Prabowo Minta Buruh Cicil Rumah Sampai 40 Tahun, Pemerintah Bakal Sediakan 1 Juta Unit

Frankenstein45.Com – 01 Mei 2026 | Presiden calon Prabowo Subianto menyoroti kebutuhan perumahan bagi tenaga kerja di wilayah industri Indonesia. Dalam sebuah pernyataan, ia mengusulkan skema cicilan rumah selama 40 tahun melalui program subsidi yang diharapkan dapat meringankan beban keuangan buruh.

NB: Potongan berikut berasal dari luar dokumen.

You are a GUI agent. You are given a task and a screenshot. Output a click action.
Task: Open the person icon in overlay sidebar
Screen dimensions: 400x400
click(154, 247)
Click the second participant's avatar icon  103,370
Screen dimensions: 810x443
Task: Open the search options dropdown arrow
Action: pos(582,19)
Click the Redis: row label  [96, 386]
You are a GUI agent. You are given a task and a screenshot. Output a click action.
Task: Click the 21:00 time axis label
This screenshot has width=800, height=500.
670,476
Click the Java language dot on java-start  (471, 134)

Program tersebut direncanakan akan mencakup satu juta unit rumah yang dibangun dekat kawasan industri, sehingga memudahkan pekerja untuk tinggal dekat tempat kerja. Pendekatan ini dianggap sebagai upaya strategis untuk meningkatkan produktivitas, mengurangi biaya transportasi, dan menstimulasi pertumbuhan ekonomi lokal.

  • Jangka waktu cicilan: hingga 40 tahun dengan bunga yang disubsidi pemerintah.
  • Target penerima: buruh dan pekerja sektor manufaktur, logistik, serta industri ringan yang berpenghasilan menengah ke bawah.
  • Lokasi pembangunan: daerah penyangga kota industri utama seperti Jawa Barat, Jawa Tengah, dan Sumatera Selatan.
  • Skema pendanaan: kombinasi antara dana APBN, dana daerah, serta partisipasi swasta melalui skema public‑private partnership (PPP).

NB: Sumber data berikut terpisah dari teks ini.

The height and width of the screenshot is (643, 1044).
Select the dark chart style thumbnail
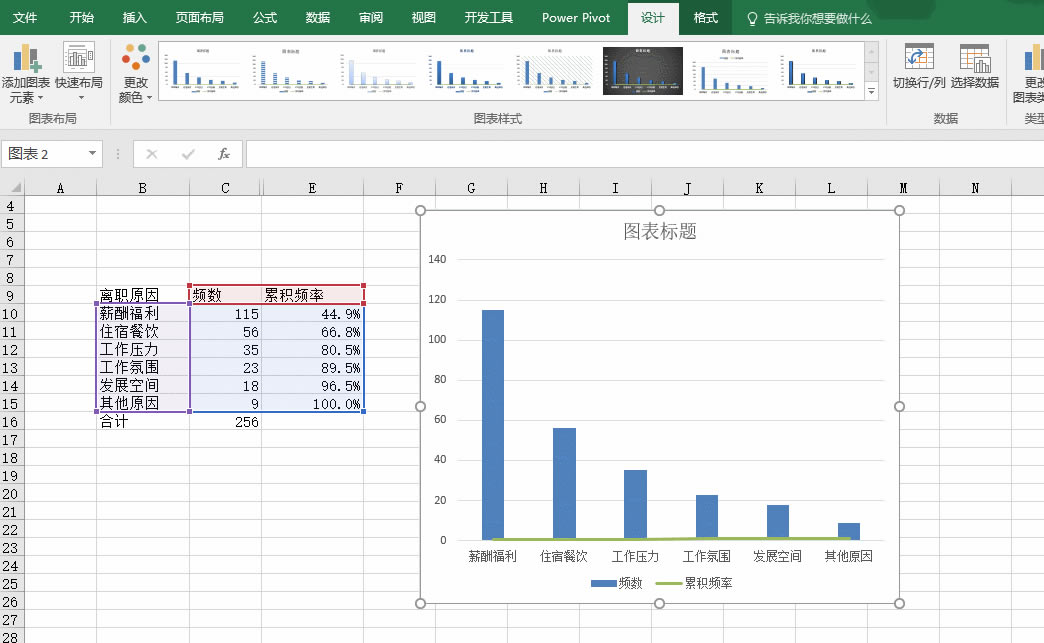pos(641,70)
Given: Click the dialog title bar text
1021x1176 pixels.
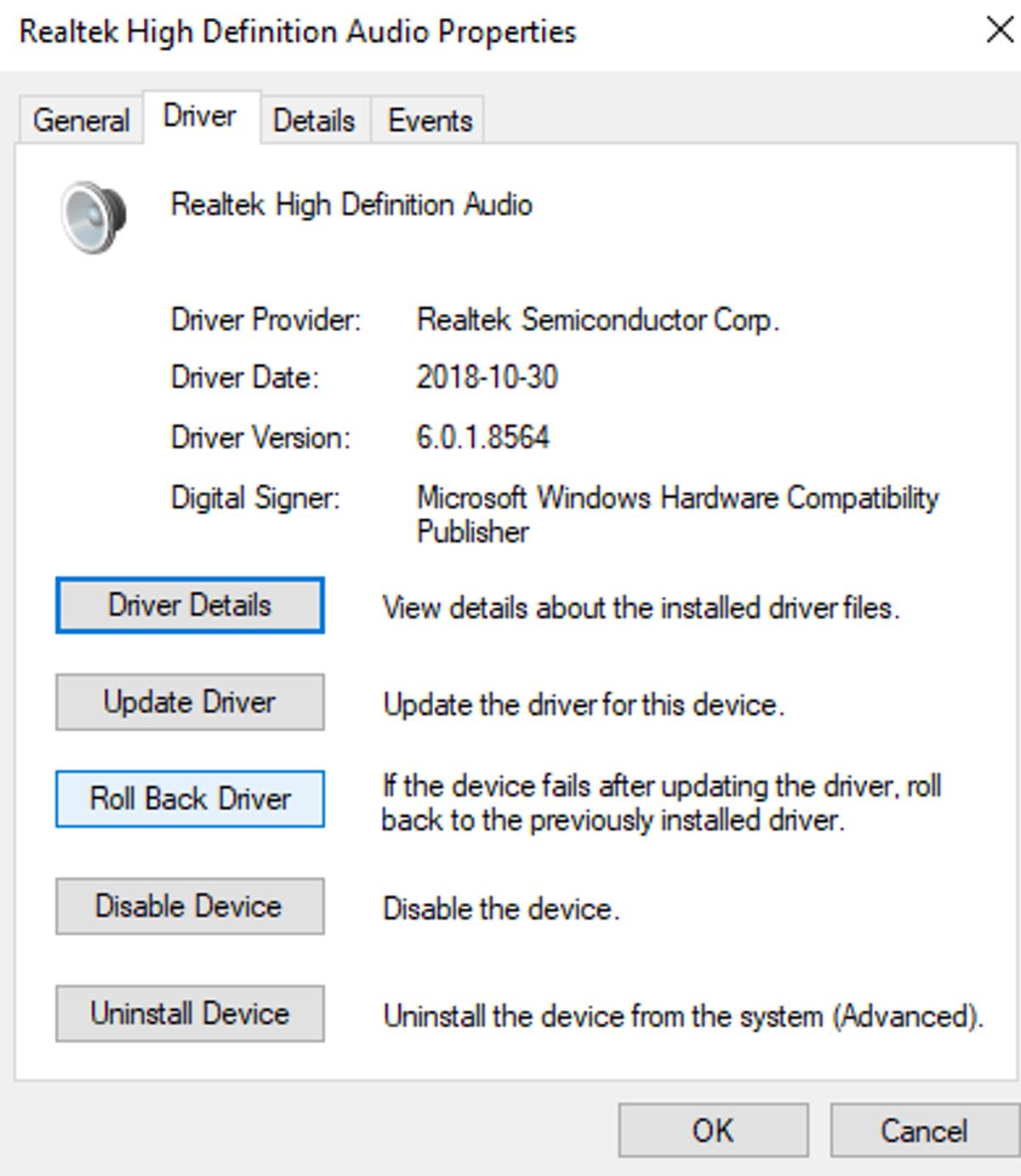Looking at the screenshot, I should pos(298,31).
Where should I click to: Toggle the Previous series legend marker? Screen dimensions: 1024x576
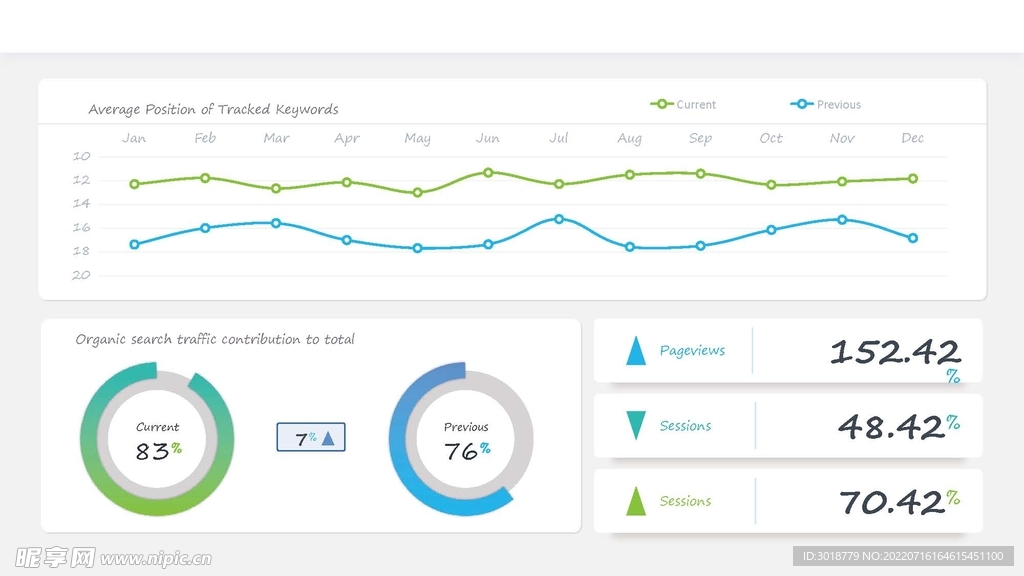click(801, 104)
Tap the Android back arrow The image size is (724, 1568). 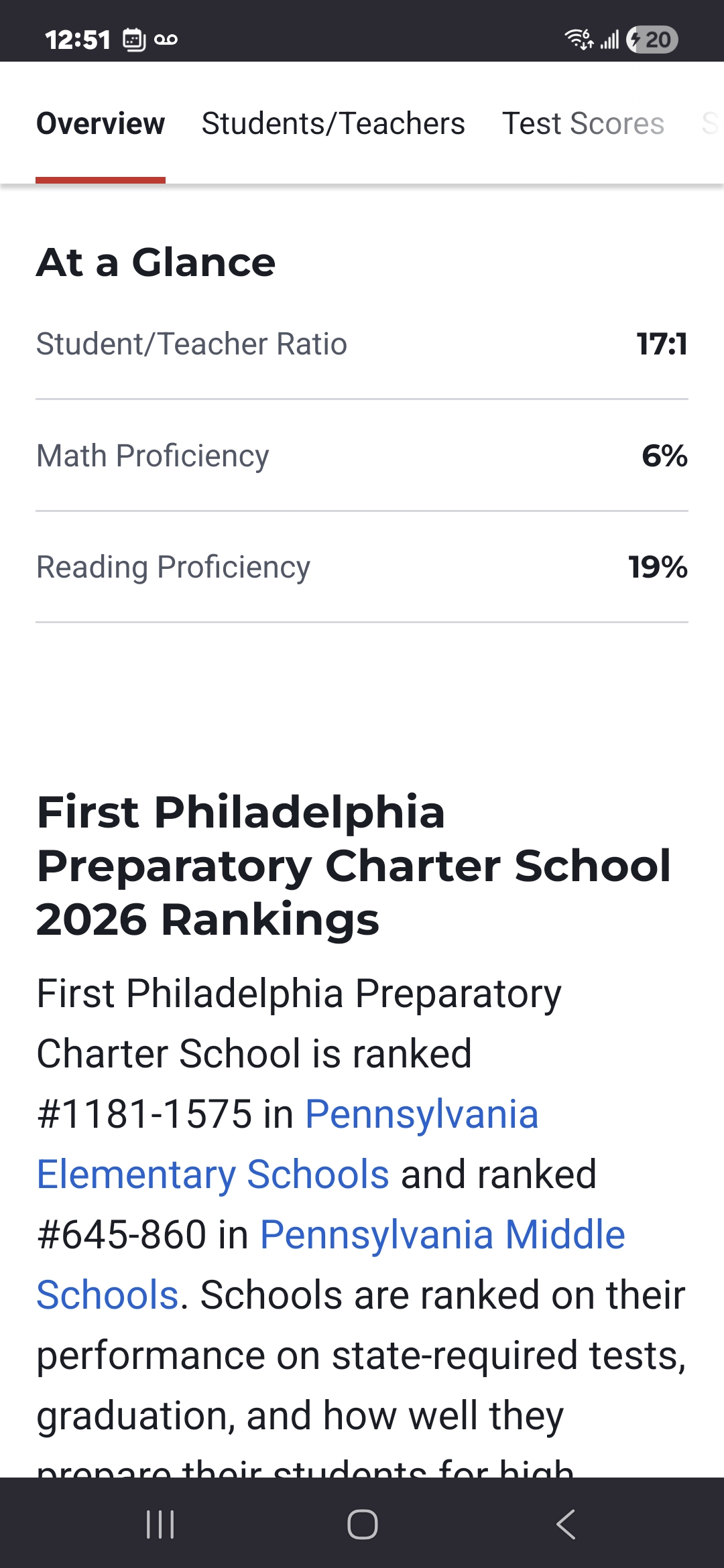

Selain mempermudah akses perumahan, pemerintah berencana menyiapkan infrastruktur pendukung seperti jaringan listrik, air bersih, serta fasilitas publik (sekolah, puskesmas, dan pusat perbelanjaan) di dalam atau sekitar kompleks perumahan tersebut.

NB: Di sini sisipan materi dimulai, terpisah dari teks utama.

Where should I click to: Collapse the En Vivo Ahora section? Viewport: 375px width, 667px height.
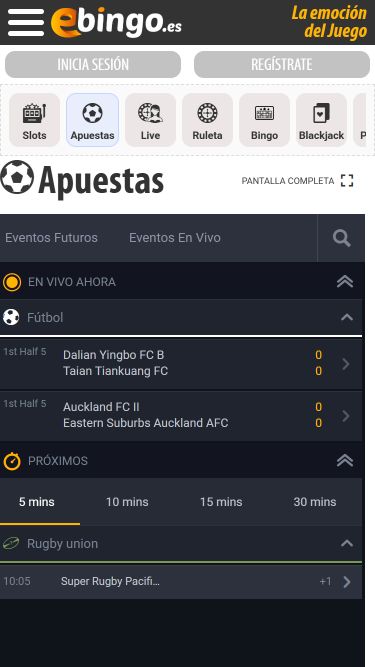[345, 282]
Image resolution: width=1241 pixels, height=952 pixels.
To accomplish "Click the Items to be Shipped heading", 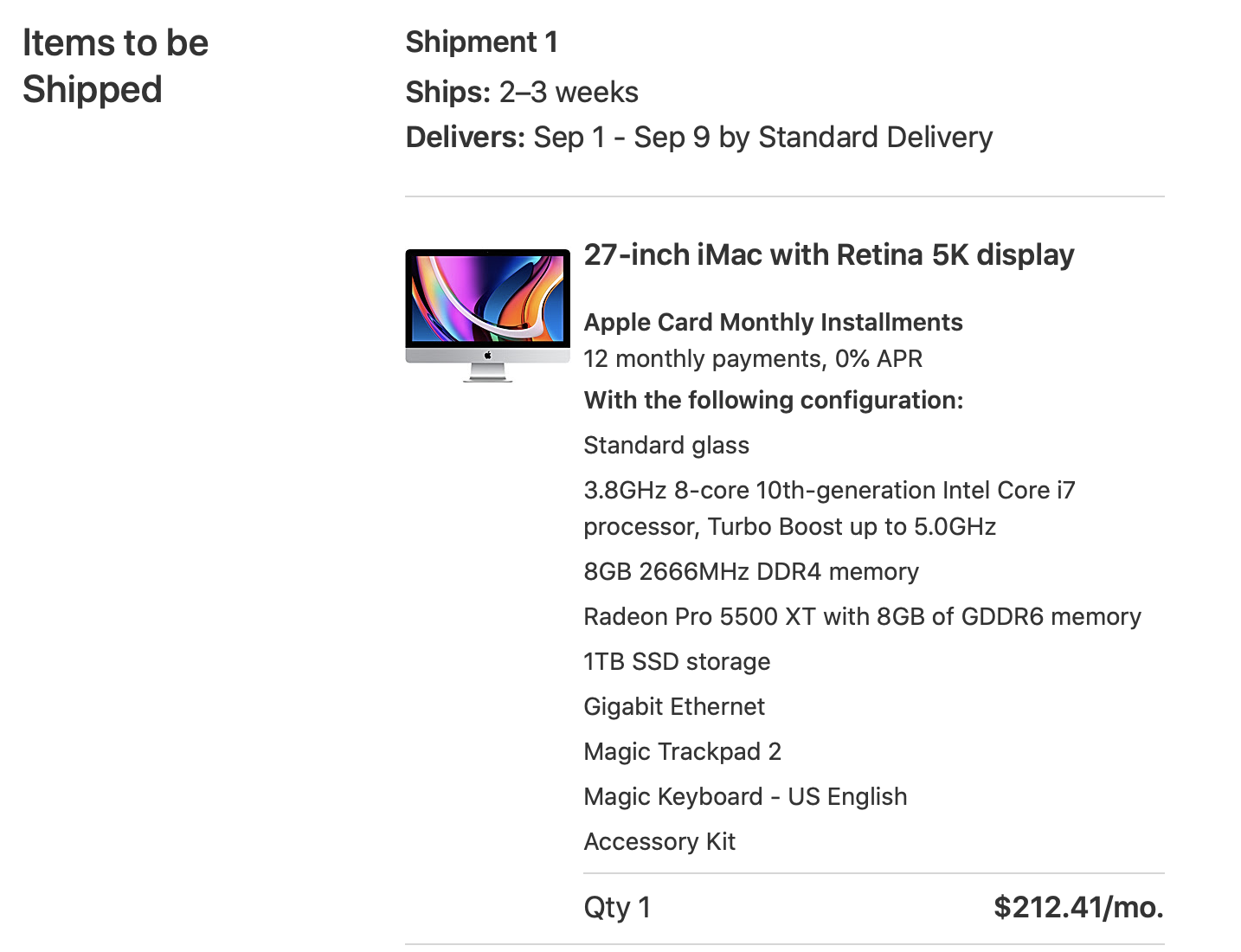I will coord(115,67).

Beberapa tantangan yang diidentifikasi meliputi penyediaan lahan yang cukup, koordinasi antar lembaga, serta penjaminan kualitas bangunan. Untuk mengatasi hal ini, pemerintah akan membentuk tim khusus yang melibatkan Kementerian Pekerjaan Umum dan Perumahan Rakyat (PUPR), Kementerian Perindustrian, serta Badan Perencanaan Pembangunan Nasional (Bappenas).

Jika berhasil, skema ini diproyeksikan dapat menurunkan tingkat kemiskinan rumah tangga pekerja hingga 15 persen dalam lima tahun ke depan, sekaligus menciptakan lapangan kerja baru di sektor konstruksi.

Pengumuman ini menambah deretan kebijakan pro‑pekerja yang tengah dibahas menjelang pemilihan umum mendatang, dan menjadi sorotan publik serta media nasional.